Labor relations around the globe are back in the headlines. Airline management and union leadership need to make long-term decisions in order to break the destructive precedents of pattern bargaining.
In his recent State of the Air Transport Industry speech, IATA Director General Giovanni Bisignani said, “Labor, out of touch with reality, is the next risk. We cannot pay salary increases with our $47 billion in losses. Pilots and crew must come down to earth and strikes at this time are shortsighted nonsense. Labor needs to stop picketing and cooperate.”
Bisignani’s comment is cold truth, but airline management should feel its chill as much as labor.
Given the high fixed costs of the industry, airlines can rarely afford a strike or intermittent work stoppages. Management, though, has to accept some responsibility for labor’s actions. Time and again, airlines historically agree to contracts during economic up cycles that are simply too rich, then face the prospect of paying the bill during subsequent downturns.

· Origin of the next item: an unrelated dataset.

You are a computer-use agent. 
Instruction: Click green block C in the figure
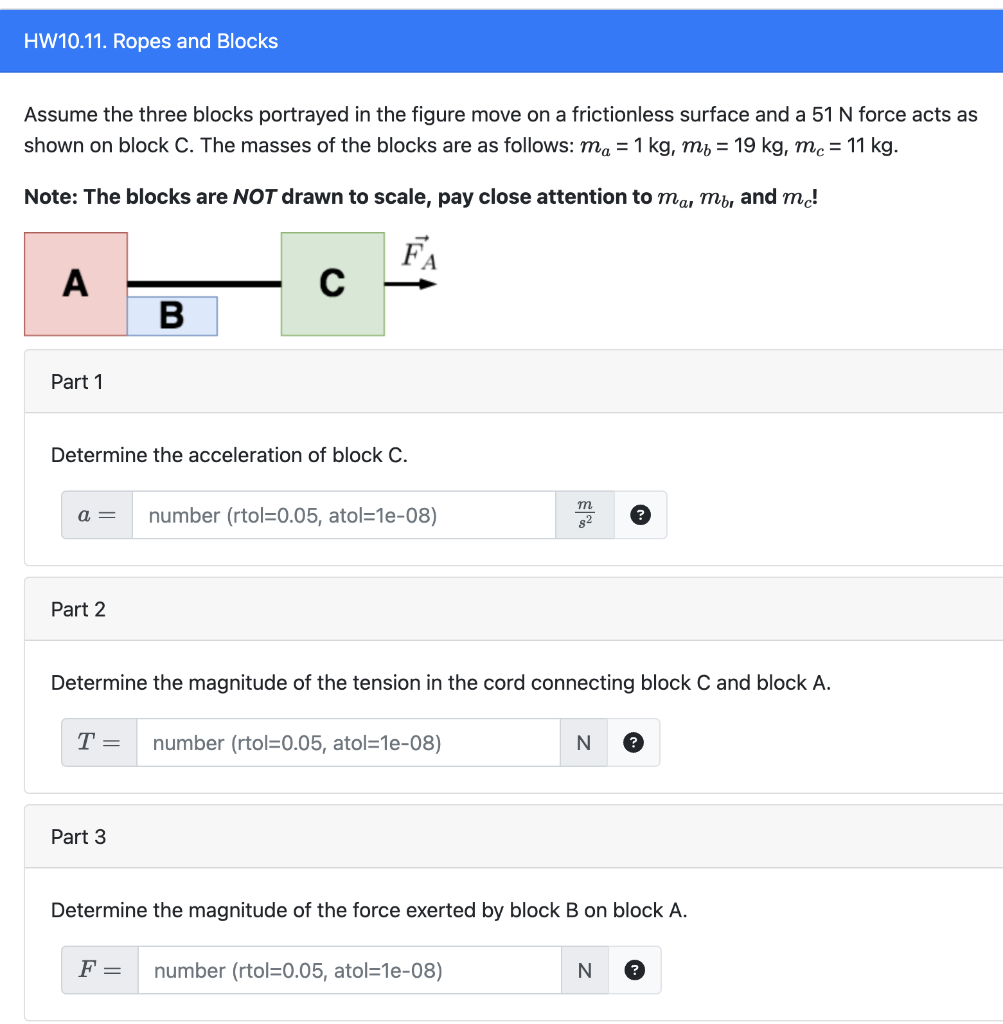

Labor is complicit in this short-sightedness, primarily because unions are not structured to manage the responsibility they possess. Unions are highly simple political organizations and they only have a short-term view. Their leaders are politicians whose goals are similarly short term—to stay in office.

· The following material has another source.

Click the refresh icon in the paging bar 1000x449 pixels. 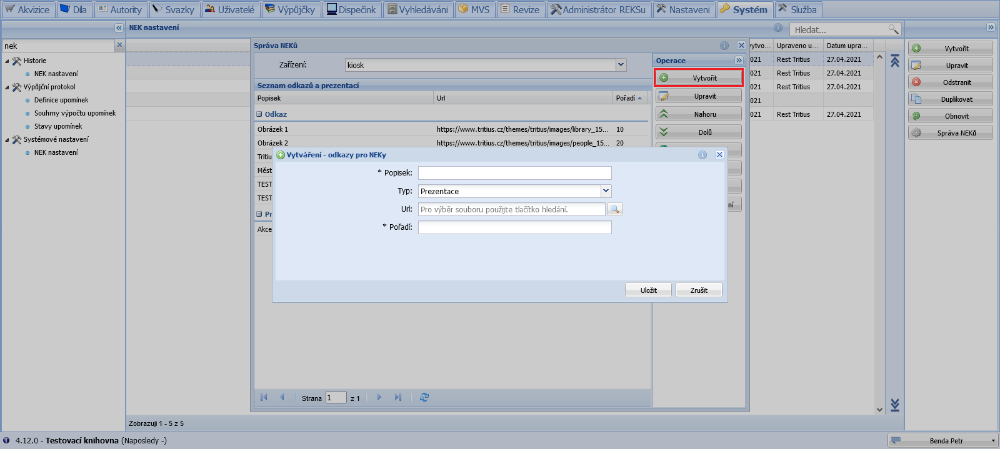tap(425, 397)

Volatile prices are unsettling in commodity industries. And airlines are very much in the commodity business. Beginning in late 2000, volatility came in the form of airline travel spend capturing a smaller share of the gross national product. Suppressed demand accompanied the economic recession. Today’s volatility is centered on oil prices and currency. In the future, continued volatility in labor prices could prove disastrous because there are no other areas on the income statement that can cross-subsidize labor costs that are above what the market will bear.
British Airways standing up to demands by flying through strikes; Lufthansa ultimately winning scope relief from its pilots; and Air France now looking to reduce headcount by 2–4% all address the importance of breaking past patterns. US carriers also face the need to win productivity gains. For incumbent airlines these changes are also about survival since there will always be someone else to take their business.
I have never seen labor accept any responsibility for the current volatile condition of the industry. Today’s airlines need to find efficiencies at every level. The ability to carry excess headcount is a luxury of yesterday’s industry that cannot be afforded in today’s—and perhaps, more importantly, tomorrow’s industry.
For organized labor—and by extrapolation, airline labor—to be successful, unions can no longer be in the business of keeping themselves in business by maximizing dues income. It has to be about meaningful change.
That change must entail understanding the new economic realities, or as the Harvard Business Review recently opined, “that there will be no going home again… that the landscape of business has been forever altered.” Survival in the world, and in the business environment, is about adapting. Can unions adapt to the idea that instead of being in business to secure decent wages for the greatest number of people they might be better off securing great jobs for fewer workers?
The industry must face other cold, hard truths. British Airways and the three strikes by its cabin crew members present one of the starkest lessons. Because strikes are labor’s tool to exert pressure on management to succumb to demands, more airlines might need to accept work stoppages in order to end the destructive and unsustainable cycle of pattern bargaining. For airlines, this round of negotiations with labor is about the long term, while labor continues to operate with a short-term mindset.